2. A method as set forth in claim 1, wherein the pressure in the combustion chamber (5) at the end of the compression stroke is the pressure in the combustion chamber (5) right before combustion or right before ignition by a spark plug (6).
3. A method as set forth in claim 1, wherein said pressure in the combustion chamber (5) made constant is made higher the higher the engine speed.
4. A method as set forth in claim 1, wherein the pressure in the combustion chamber (5) is directly detected and the mechanical compression ratio is controlled based on the detected pressure in the combustion chamber (5).
5. A method as set forth in claim 1, wherein the pressure in the engine intake passage (8, 11, 12) is detected, the pressure in the combustion chamber (5) at the end of the compression stroke is estimated from the detected pressure, and the mechanical compression ratio is controlled based on the estimated pressure in the combustion chamber.
6. A method as set forth in claim 1, wherein the mechanical compression ratio required for making the pressure in the combustion chamber (5) at the end of the compression stroke substantially constant regardless of the engine load is stored as a function of a representative value representing the pressure in the engine intake passage (8, 11, 12) and the amount of intake air fed into the combustion chamber (5), the pressure in the intake passage (8, 11, 12) and said representative value are detected, and the mechanical compression ratio is determined based on the detected pressure and representative value.
7. A method of controlling a mechanical compression ratio by a variable compression mechanism (A) and controlling a closing timing of an intake valve (7) by a variable valve timing mechanism (B) in a spark ignition type internal combustion engine, the closing timing of the intake valve (7) being controlled so that an amount of intake air in accordance with the required load is fed into a combustion chamber (5), characterized in that the mechanical compression ratio is controlled so that the temperature of the gas in the combustion chamber (5) at the end of the compression stroke becomes substantially constant under substantially the same engine speed regardless of the engine load.

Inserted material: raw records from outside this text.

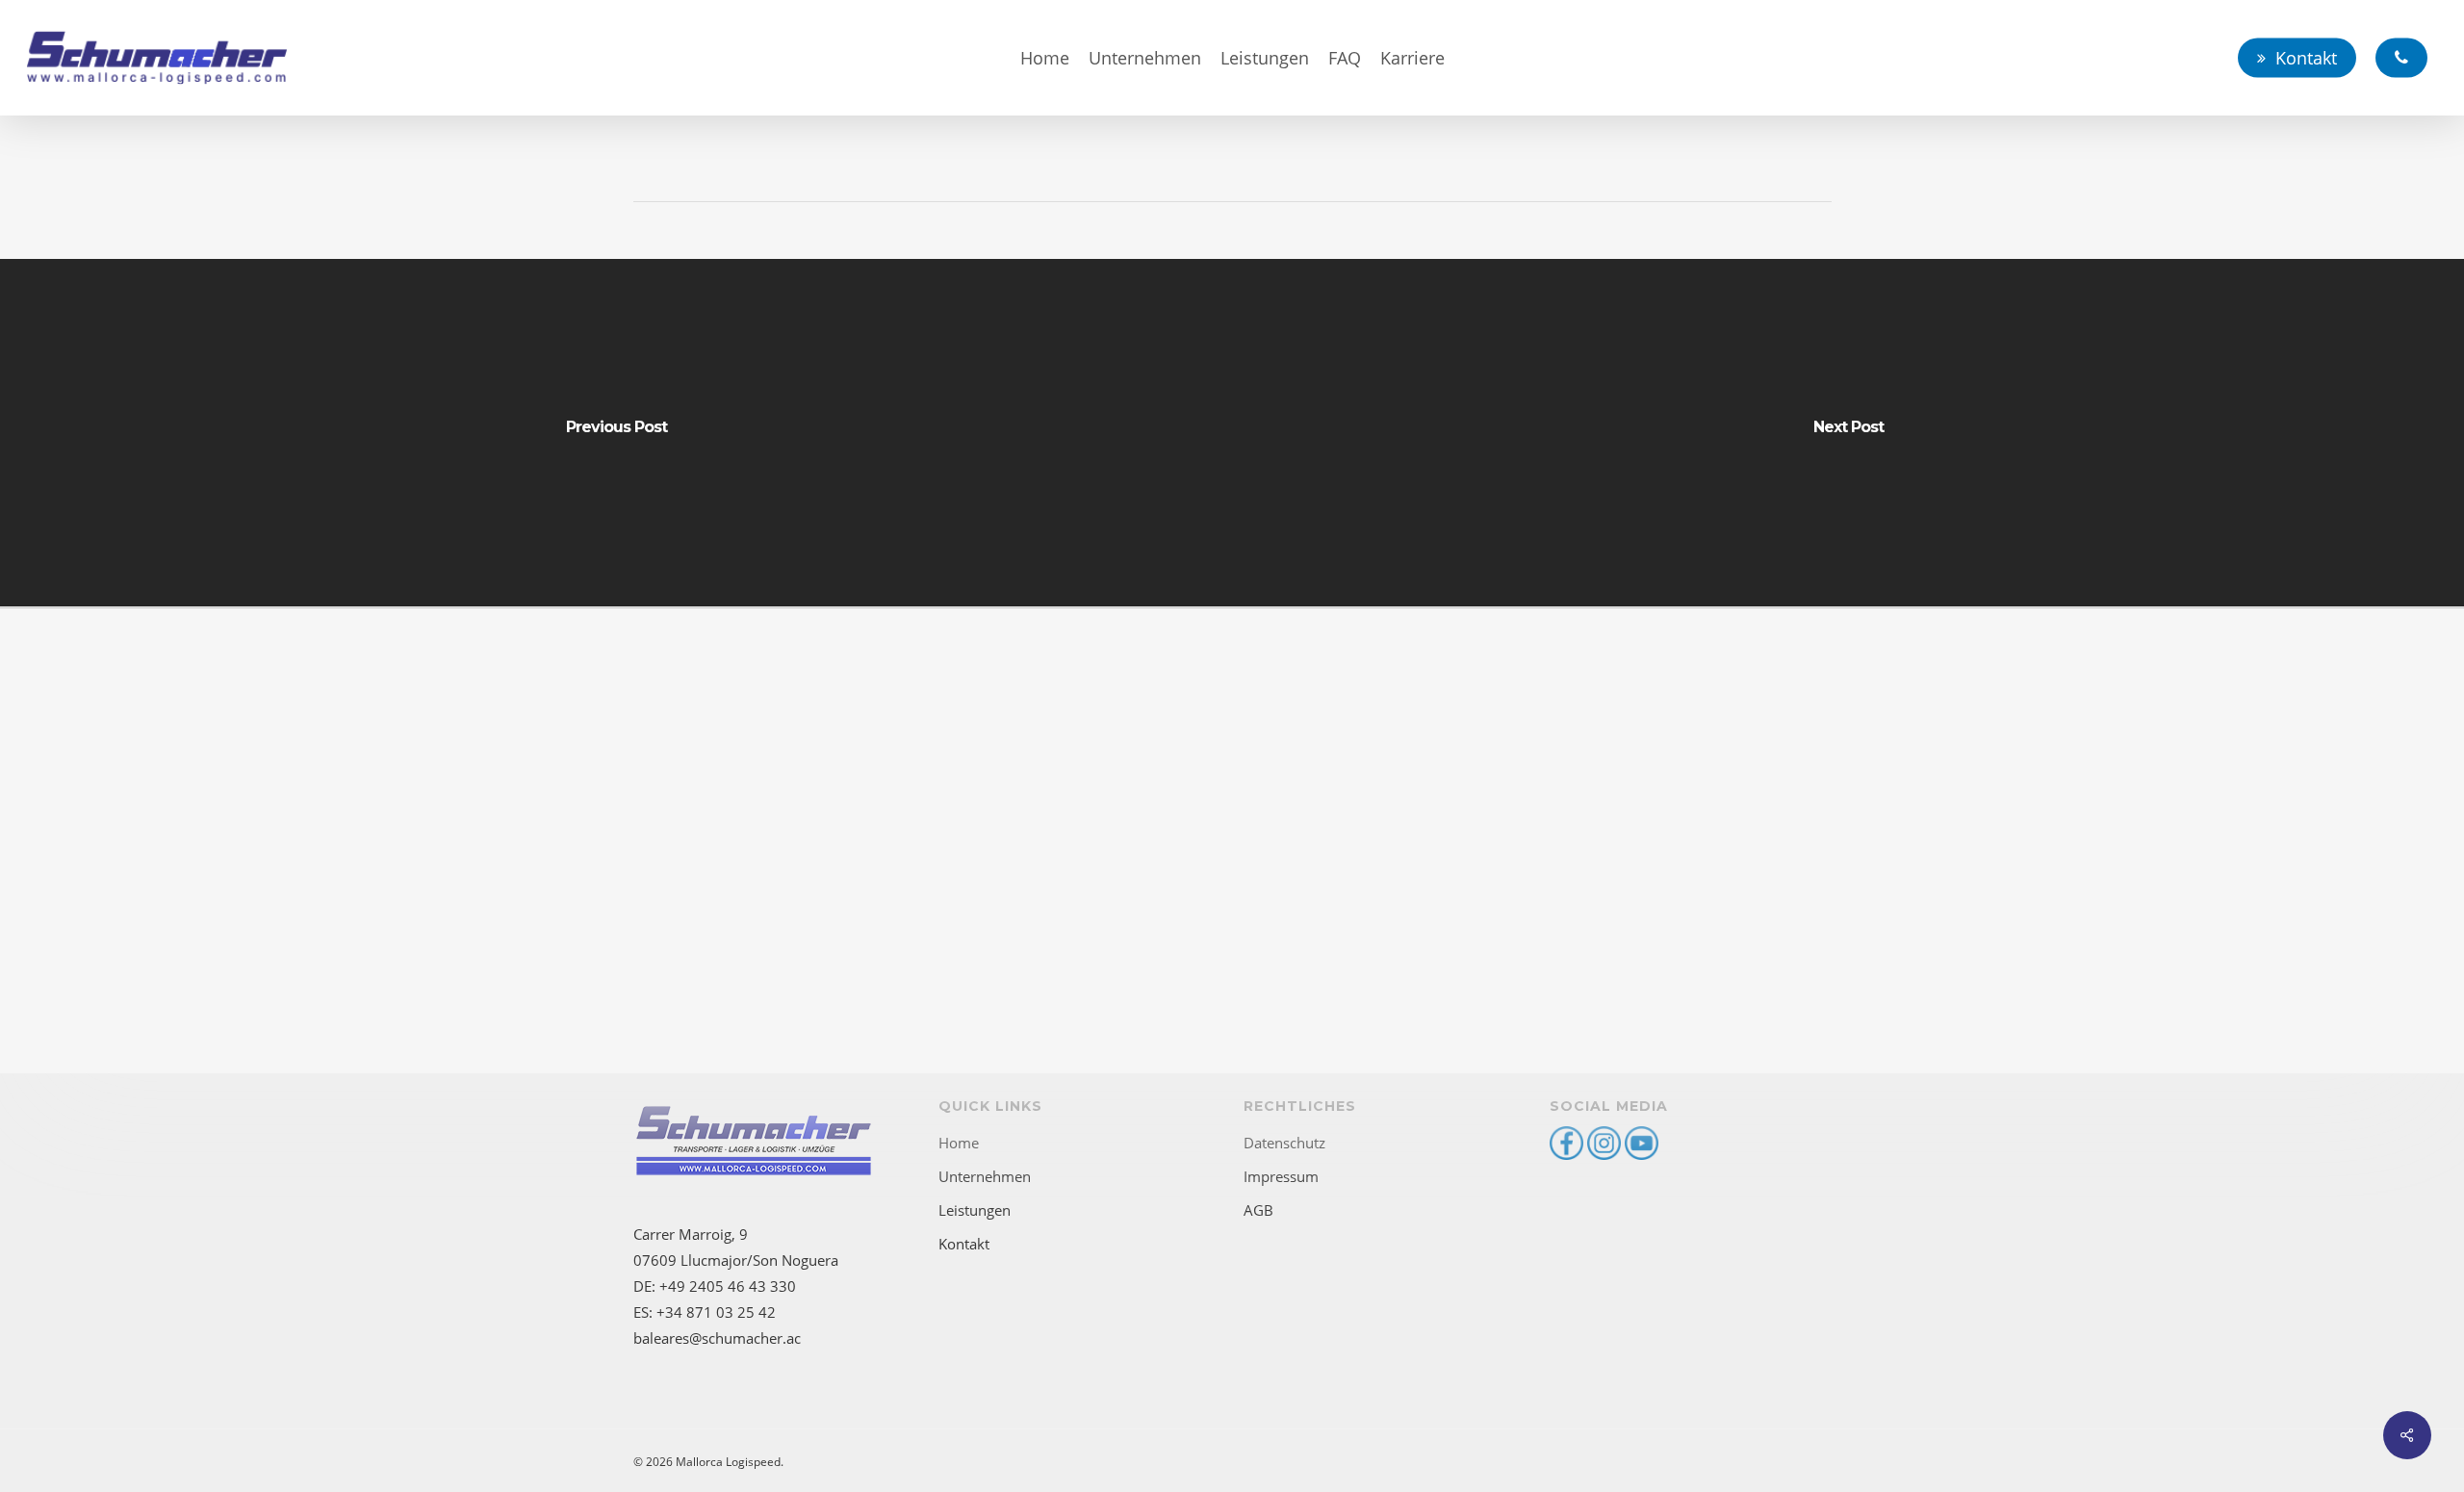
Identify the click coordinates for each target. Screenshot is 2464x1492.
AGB (1258, 1210)
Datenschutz (1284, 1142)
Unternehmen (984, 1176)
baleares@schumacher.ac (717, 1338)
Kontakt (963, 1243)
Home (958, 1142)
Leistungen (974, 1210)
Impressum (1281, 1176)
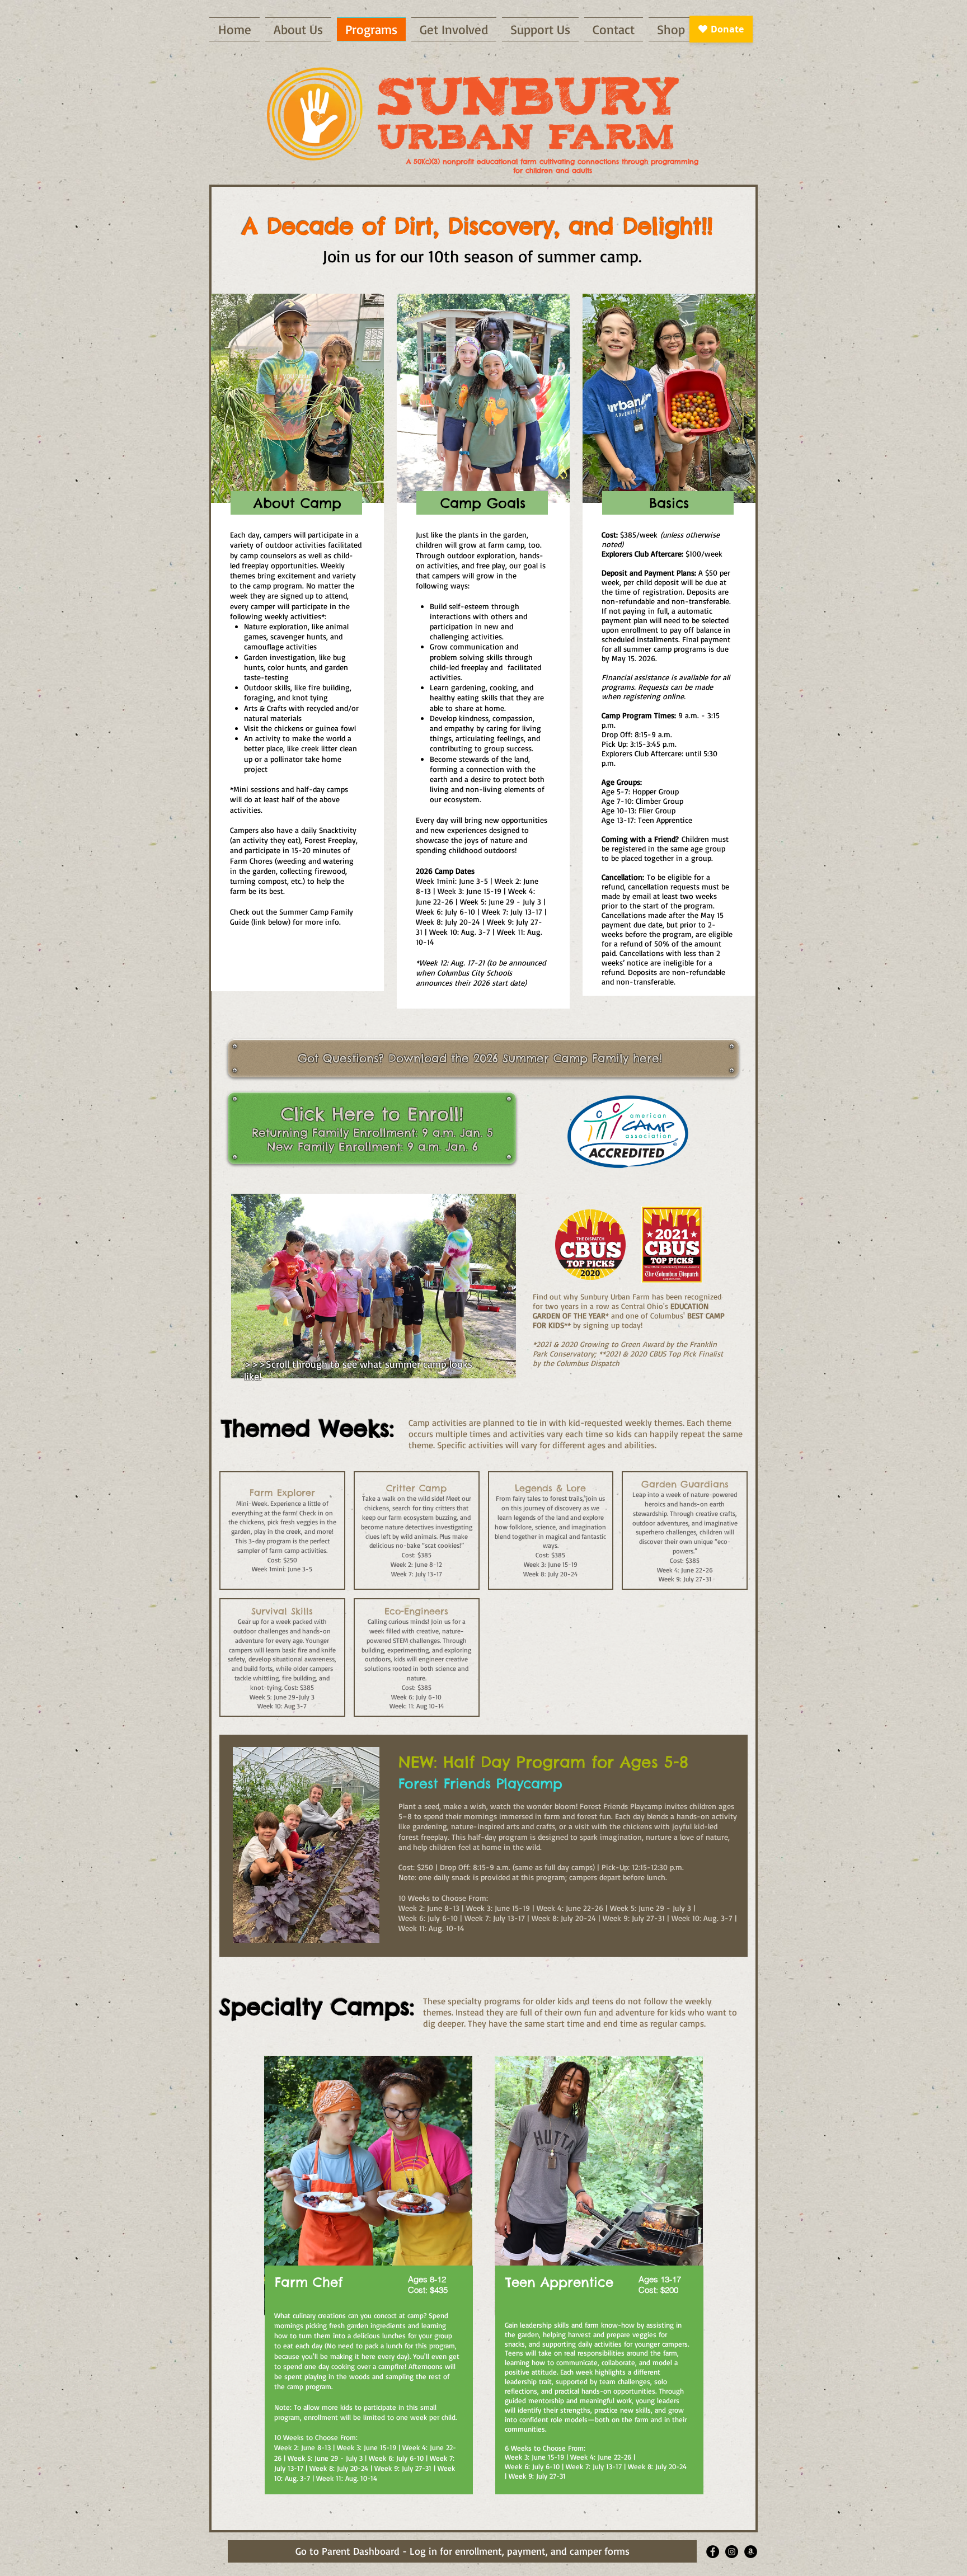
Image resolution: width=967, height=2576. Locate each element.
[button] (373, 1286)
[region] (369, 2283)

8. A method as set forth in claim 7, wherein the temperature of the gas in the combustion chamber (5) at the end of the compression stroke is the temperature in the combustion chamber (5) right before combustion or right before ignition by a spark plug (6).
9. A method as set forth in claim 7, wherein the temperature of the gas in the combustion chamber (5) made constant is made higher the higher the engine speed.
10. A method as set forth in claim 7, wherein the temperature of the gas in the combustion chamber (5) is directly detected and the mechanical compression ratio is controlled based on the detected temperature of the gas in the combustion chamber (5).
11. A method as set forth in claim 7, wherein the temperature of the intake air flowing into the combustion chamber (5) is detected, the temperature of the gas in the combustion chamber (5) at the end of the compression stroke is estimated from the estimated temperature, and the mechanical compression ratio is controlled based on the estimated temperature of the gas in the combustion chamber (5).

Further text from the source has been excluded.